Ørsta

🏘️ Town Fjord Sunnmøre

Ørsta

60 minutes
Ørsta is the bigger and more industrial of the two rival towns, with around 10,000 inhabitants. It sits at the head of Ørstafjorden and has been a separate municipality since 1883, when it split from Volda.

While Volda got the university and the hospital, Ørsta became the commercial centre for southern Sunnmøre. It is also the birthplace of Ivar Aasen, the linguist who created Nynorsk, Norway's second official written language, based on rural dialects rather than the Danish-influenced city language. He was born in 1813 on the farm Åsen in Hovdebygda, right between the two towns. The Ivar Aasen-tunet, a museum dedicated to his work, was designed by the celebrated architect Sverre Fehn and opened in 2000. Even if you have no interest in linguistics, the building itself is worth a stop.

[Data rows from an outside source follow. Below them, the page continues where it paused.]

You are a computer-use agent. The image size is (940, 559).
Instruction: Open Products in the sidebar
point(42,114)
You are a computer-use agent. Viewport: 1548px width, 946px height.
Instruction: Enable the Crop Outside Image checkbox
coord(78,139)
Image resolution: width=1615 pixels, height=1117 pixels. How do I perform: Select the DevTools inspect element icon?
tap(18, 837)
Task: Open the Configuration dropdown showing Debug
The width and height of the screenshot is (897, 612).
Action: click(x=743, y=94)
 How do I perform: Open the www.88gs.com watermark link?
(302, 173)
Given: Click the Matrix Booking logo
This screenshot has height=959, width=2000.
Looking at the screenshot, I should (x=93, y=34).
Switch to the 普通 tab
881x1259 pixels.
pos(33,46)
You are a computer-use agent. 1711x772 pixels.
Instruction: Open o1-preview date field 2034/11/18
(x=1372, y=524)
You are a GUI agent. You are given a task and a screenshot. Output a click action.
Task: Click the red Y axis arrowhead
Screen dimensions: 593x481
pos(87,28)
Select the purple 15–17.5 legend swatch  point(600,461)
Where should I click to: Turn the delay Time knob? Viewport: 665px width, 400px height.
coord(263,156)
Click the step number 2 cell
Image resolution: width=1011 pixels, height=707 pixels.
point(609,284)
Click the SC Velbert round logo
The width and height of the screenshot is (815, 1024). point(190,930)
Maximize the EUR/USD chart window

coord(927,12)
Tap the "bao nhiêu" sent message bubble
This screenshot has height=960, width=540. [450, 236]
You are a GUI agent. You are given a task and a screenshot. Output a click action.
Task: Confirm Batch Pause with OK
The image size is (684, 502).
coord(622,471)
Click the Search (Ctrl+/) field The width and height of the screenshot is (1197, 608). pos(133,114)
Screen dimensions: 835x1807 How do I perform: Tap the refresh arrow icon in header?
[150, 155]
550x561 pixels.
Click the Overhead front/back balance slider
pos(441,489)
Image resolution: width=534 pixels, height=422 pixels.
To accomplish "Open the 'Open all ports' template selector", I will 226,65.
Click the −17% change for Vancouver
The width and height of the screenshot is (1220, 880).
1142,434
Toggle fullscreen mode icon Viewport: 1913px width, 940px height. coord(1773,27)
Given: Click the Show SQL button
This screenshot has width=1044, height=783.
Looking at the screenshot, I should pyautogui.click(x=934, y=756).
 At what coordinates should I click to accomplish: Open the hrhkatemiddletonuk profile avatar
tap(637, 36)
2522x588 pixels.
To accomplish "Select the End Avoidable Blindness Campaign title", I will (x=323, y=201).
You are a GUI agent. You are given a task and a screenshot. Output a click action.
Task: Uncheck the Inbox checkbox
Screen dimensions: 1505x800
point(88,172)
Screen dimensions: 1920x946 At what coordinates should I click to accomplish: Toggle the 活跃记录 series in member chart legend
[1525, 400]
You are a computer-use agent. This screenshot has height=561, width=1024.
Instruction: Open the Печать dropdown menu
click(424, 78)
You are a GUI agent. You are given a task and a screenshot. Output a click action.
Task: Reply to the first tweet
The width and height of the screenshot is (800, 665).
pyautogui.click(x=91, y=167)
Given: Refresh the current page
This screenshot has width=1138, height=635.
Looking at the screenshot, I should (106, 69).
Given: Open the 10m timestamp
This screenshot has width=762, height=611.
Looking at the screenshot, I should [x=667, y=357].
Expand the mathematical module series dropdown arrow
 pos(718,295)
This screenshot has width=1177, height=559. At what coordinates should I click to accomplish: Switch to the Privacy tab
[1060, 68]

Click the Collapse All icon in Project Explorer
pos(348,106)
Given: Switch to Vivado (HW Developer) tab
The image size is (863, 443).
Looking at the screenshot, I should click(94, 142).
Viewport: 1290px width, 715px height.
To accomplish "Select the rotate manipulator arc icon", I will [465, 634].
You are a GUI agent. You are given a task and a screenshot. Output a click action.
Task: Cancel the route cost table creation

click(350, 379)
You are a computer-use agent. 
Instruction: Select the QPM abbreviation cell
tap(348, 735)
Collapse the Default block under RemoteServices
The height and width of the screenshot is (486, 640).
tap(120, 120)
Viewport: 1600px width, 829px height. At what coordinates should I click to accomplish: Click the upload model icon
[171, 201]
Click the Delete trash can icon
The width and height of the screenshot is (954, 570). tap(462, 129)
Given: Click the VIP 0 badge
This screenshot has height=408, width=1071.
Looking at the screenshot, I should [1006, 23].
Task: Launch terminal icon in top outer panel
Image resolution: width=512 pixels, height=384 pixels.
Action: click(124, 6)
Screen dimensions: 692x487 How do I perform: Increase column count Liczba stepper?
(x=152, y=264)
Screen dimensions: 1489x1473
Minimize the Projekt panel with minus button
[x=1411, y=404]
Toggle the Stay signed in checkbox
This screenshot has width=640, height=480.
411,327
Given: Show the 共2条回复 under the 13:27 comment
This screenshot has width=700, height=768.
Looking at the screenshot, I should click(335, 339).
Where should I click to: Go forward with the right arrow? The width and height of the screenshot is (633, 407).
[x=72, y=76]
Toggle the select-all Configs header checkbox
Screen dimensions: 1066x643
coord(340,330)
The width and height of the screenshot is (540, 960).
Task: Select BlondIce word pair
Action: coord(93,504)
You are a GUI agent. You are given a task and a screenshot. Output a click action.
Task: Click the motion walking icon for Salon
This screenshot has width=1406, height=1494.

What makes the rivalry entertaining is how completely intertwined these two towns are. They share an airport, placed with diplomatic precision on the border between them at Hovden. It is called Ørsta-Volda lufthamn. The proposed merged municipality was going to be called Volda-Ørsta. Even the name order was a negotiation. They share a local newspaper, emergency services, and much of daily life. When a footballer transfers from one club to the other, the local press calls it going to "the arch-rival." They are basically the same place. They just refuse to admit it.